▶ _Your assignment_
Return, exactly as written, the line containing "Given: Open the Discount tab" and every line after it to the end of the records below, with no pictures.

▶ _Raw data_
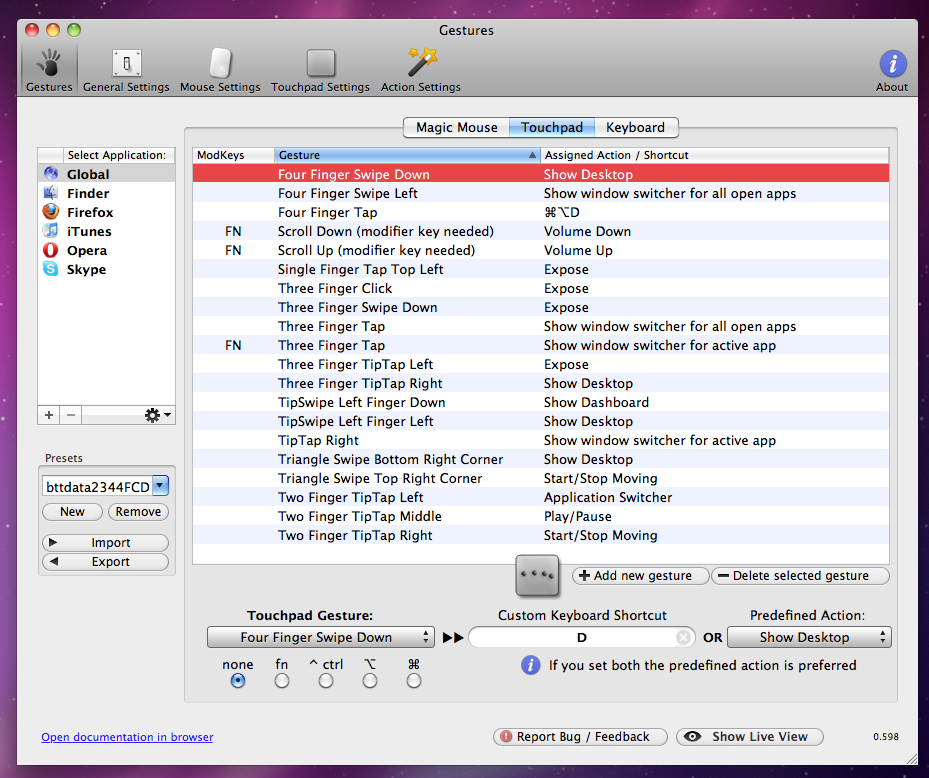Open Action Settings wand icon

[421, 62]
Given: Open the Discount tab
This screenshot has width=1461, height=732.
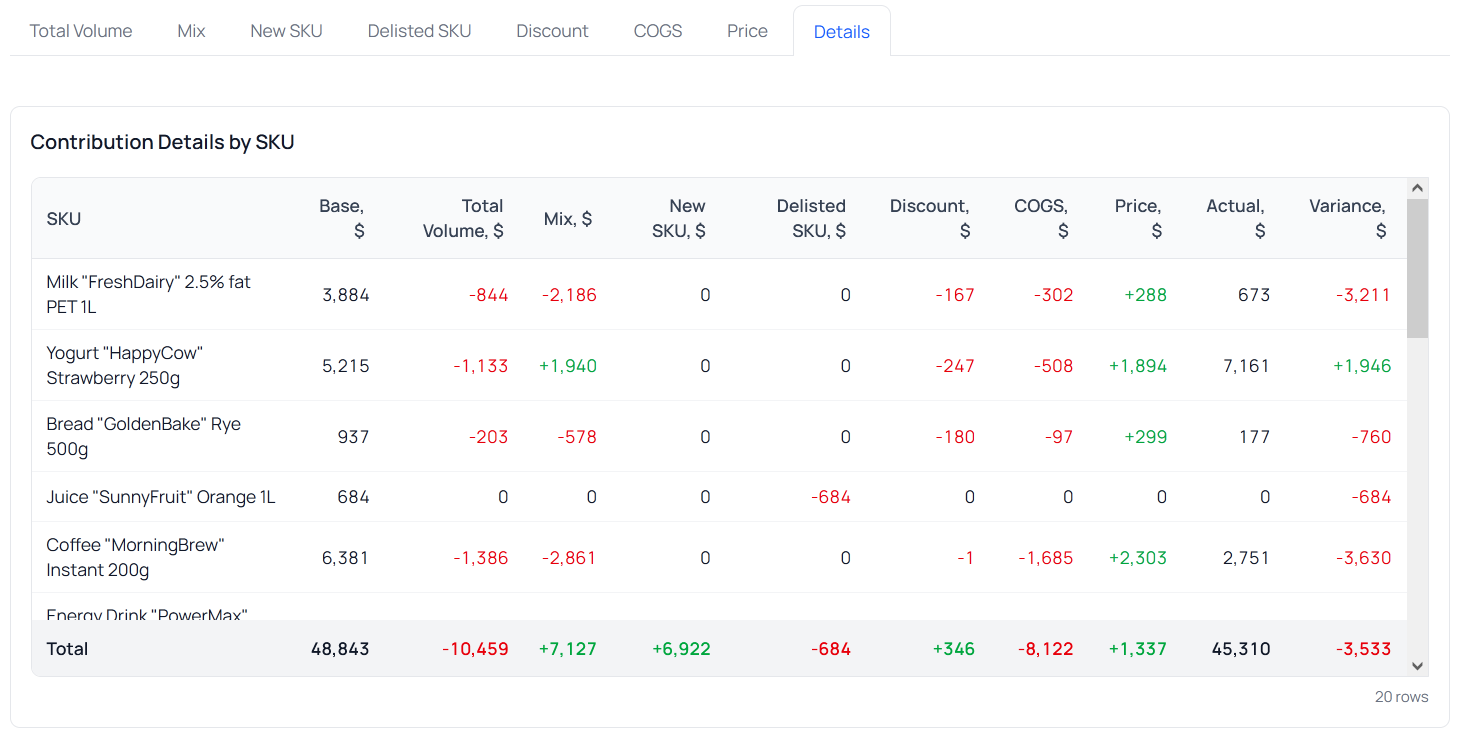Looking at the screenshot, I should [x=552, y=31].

▶ _Response_
Given: Open the Discount tab
This screenshot has width=1461, height=732.
Looking at the screenshot, I should [x=552, y=31].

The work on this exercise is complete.